Last Updated 13 Jul 2020

Analysis Hanging Fire & Barbie Doll

Category Barbie Doll
Essay type Analysis
Words 2658 (10 pages)
Views 664

Thesis Statement & Introduction An analysis of the literary elements imagery, symbolism, and tone/mood in “Barbie Doll”, by Marge Piercy and, “Hanging Fire” by Audre Lorde reveals each character and their struggle with their identity in society. Summary of “Barbie Doll” In the poem “Barbie Doll” by Marge Piercy, we read about a young girl who has self image problems. Due to the expectations of society, she is not happy with her physical appearance. She had many good qualities but is unable to see these for herself. Instead she only sees is a “a great big nose and fat legs”(Piercy,1936).

In order to conform to society’s idea of beauty, the young girl was “advised to play coy, exhorted to come on hearty, exercise, diet, smile and wheedle. ”(Piercy, 1936) The pressures became too much for her to handle. She could no longer live this way so she “cut off her nose and her legs/and offered them up. ”(Piercy, 1936) The author states that finally, the girl has achieved acceptance, but not on the qualities of her character or her being; rather, through the unwilling compromise to culture. Summary of “Hanging Fire”

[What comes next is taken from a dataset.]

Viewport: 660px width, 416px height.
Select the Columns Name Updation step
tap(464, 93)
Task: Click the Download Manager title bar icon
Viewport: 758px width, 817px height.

The poem “Hanging Fire”, by Audre Lorde is about the hardships of a teenager who is possibly growing up during the tense civil rights movement era, and is afraid for her life. She is scared about growing up and has many insecurities. There are many things she wants to do such as, learn to dance & be on the math team. The young girl has self confidence problems due to her appearance. For example she states, “my skin has betrayed me,” ( Lorde, 1978) meaning there are many things she feels she cannot do because her skin is not white. She also asks, “how come my knees are always so ashy? (Lorde, 1978) She continues to refer to her mother throughout the poem as being in the bedroom with the door closed. Without her mothers’ guidance, she is struggling in society because she has no guidance. Lorde argues that anyone enduring these forces would feel the loneliness and loss of identity that the young girl had felt. Literary Element-Imagery in “Barbie Doll” Imagery is used in “Barbie Doll” in several areas of the poem. Piercy uses lots of imagery to describe the struggles the girl experiences during her teenage years and the effects that can happen.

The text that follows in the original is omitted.